* [Exercise brief]:
Reproduce every one of the lines below word for word, changing nothing.

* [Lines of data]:
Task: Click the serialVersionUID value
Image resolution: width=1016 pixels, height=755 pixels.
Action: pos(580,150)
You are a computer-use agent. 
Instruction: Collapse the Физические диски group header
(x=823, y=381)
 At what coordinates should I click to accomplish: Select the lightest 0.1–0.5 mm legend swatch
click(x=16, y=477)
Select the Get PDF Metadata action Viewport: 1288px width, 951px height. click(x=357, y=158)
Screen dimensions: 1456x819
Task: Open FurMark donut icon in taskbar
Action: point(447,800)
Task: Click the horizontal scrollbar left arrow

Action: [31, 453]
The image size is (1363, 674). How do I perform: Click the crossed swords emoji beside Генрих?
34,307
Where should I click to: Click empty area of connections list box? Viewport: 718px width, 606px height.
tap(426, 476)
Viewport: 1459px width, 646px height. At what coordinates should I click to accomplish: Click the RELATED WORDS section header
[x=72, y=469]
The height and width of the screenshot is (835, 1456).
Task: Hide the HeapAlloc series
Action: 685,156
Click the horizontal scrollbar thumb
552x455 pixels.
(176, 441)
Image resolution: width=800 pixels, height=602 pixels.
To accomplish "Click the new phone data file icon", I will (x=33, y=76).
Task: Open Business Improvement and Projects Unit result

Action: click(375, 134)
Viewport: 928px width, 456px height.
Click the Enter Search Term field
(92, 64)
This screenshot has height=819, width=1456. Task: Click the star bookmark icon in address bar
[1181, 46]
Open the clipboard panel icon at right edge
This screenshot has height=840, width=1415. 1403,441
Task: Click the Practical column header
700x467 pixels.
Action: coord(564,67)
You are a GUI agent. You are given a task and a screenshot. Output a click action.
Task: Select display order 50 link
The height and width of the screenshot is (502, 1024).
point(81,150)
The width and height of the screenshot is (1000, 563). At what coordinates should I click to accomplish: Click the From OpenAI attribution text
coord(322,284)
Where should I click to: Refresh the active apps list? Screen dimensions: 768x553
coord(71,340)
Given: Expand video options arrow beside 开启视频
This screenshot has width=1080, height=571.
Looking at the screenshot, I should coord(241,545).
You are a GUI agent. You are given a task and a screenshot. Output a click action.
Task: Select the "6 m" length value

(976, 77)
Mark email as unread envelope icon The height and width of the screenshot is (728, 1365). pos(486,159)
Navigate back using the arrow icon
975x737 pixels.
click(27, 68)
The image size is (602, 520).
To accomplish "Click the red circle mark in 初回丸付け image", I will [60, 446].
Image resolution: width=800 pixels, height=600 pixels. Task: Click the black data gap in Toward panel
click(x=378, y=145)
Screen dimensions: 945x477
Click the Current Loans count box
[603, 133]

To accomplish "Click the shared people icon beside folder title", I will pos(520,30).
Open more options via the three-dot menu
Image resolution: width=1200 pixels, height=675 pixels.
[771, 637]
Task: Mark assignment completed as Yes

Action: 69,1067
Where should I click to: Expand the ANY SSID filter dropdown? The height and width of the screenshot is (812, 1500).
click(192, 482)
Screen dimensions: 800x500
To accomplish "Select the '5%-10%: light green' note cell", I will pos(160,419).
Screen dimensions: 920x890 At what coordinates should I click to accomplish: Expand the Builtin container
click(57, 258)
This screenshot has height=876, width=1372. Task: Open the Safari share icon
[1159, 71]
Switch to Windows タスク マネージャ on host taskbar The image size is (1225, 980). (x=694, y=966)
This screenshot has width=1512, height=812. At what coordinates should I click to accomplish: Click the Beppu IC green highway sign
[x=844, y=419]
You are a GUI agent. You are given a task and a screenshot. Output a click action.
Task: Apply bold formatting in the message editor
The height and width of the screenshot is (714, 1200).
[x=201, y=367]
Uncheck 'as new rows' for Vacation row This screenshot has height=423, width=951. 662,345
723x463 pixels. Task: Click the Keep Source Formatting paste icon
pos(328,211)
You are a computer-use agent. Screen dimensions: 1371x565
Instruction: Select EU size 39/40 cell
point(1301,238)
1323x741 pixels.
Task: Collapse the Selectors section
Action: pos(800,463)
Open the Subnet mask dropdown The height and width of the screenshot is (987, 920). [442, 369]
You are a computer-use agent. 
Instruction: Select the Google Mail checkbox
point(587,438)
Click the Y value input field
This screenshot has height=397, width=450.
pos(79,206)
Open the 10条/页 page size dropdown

* [Expected answer]:
Task: Click the serialVersionUID value
Image resolution: width=1016 pixels, height=755 pixels.
Action: pos(580,150)
You are a computer-use agent. 
Instruction: Collapse the Физические диски group header
(x=823, y=381)
 At what coordinates should I click to accomplish: Select the lightest 0.1–0.5 mm legend swatch
click(x=16, y=477)
Select the Get PDF Metadata action Viewport: 1288px width, 951px height. click(x=357, y=158)
Screen dimensions: 1456x819
Task: Open FurMark donut icon in taskbar
Action: point(447,800)
Task: Click the horizontal scrollbar left arrow

Action: [31, 453]
The image size is (1363, 674). How do I perform: Click the crossed swords emoji beside Генрих?
34,307
Where should I click to: Click empty area of connections list box? Viewport: 718px width, 606px height.
tap(426, 476)
Viewport: 1459px width, 646px height. At what coordinates should I click to accomplish: Click the RELATED WORDS section header
[x=72, y=469]
The height and width of the screenshot is (835, 1456).
Task: Hide the HeapAlloc series
Action: 685,156
Click the horizontal scrollbar thumb
552x455 pixels.
(176, 441)
Image resolution: width=800 pixels, height=602 pixels.
To accomplish "Click the new phone data file icon", I will (x=33, y=76).
Task: Open Business Improvement and Projects Unit result

Action: click(375, 134)
Viewport: 928px width, 456px height.
Click the Enter Search Term field
(92, 64)
This screenshot has height=819, width=1456. Task: Click the star bookmark icon in address bar
[1181, 46]
Open the clipboard panel icon at right edge
This screenshot has height=840, width=1415. 1403,441
Task: Click the Practical column header
700x467 pixels.
Action: coord(564,67)
You are a GUI agent. You are given a task and a screenshot. Output a click action.
Task: Select display order 50 link
The height and width of the screenshot is (502, 1024).
point(81,150)
The width and height of the screenshot is (1000, 563). At what coordinates should I click to accomplish: Click the From OpenAI attribution text
coord(322,284)
Where should I click to: Refresh the active apps list? Screen dimensions: 768x553
coord(71,340)
Given: Expand video options arrow beside 开启视频
This screenshot has width=1080, height=571.
Looking at the screenshot, I should coord(241,545).
You are a GUI agent. You are given a task and a screenshot. Output a click action.
Task: Select the "6 m" length value

(976, 77)
Mark email as unread envelope icon The height and width of the screenshot is (728, 1365). pos(486,159)
Navigate back using the arrow icon
975x737 pixels.
click(27, 68)
The image size is (602, 520).
To accomplish "Click the red circle mark in 初回丸付け image", I will [60, 446].
Image resolution: width=800 pixels, height=600 pixels. Task: Click the black data gap in Toward panel
click(x=378, y=145)
Screen dimensions: 945x477
Click the Current Loans count box
[603, 133]

To accomplish "Click the shared people icon beside folder title", I will pos(520,30).
Open more options via the three-dot menu
Image resolution: width=1200 pixels, height=675 pixels.
[771, 637]
Task: Mark assignment completed as Yes

Action: 69,1067
Where should I click to: Expand the ANY SSID filter dropdown? The height and width of the screenshot is (812, 1500).
click(192, 482)
Screen dimensions: 800x500
To accomplish "Select the '5%-10%: light green' note cell", I will pos(160,419).
Screen dimensions: 920x890 At what coordinates should I click to accomplish: Expand the Builtin container
click(57, 258)
This screenshot has height=876, width=1372. Task: Open the Safari share icon
[1159, 71]
Switch to Windows タスク マネージャ on host taskbar The image size is (1225, 980). (x=694, y=966)
This screenshot has width=1512, height=812. At what coordinates should I click to accomplish: Click the Beppu IC green highway sign
[x=844, y=419]
You are a GUI agent. You are given a task and a screenshot. Output a click action.
Task: Apply bold formatting in the message editor
The height and width of the screenshot is (714, 1200).
[x=201, y=367]
Uncheck 'as new rows' for Vacation row This screenshot has height=423, width=951. 662,345
723x463 pixels. Task: Click the Keep Source Formatting paste icon
pos(328,211)
You are a computer-use agent. Screen dimensions: 1371x565
Instruction: Select EU size 39/40 cell
point(1301,238)
1323x741 pixels.
Task: Collapse the Selectors section
Action: pos(800,463)
Open the Subnet mask dropdown The height and width of the screenshot is (987, 920). [442, 369]
You are a computer-use agent. 
Instruction: Select the Google Mail checkbox
point(587,438)
Click the Y value input field
This screenshot has height=397, width=450.
pos(79,206)
Open the 10条/页 page size dropdown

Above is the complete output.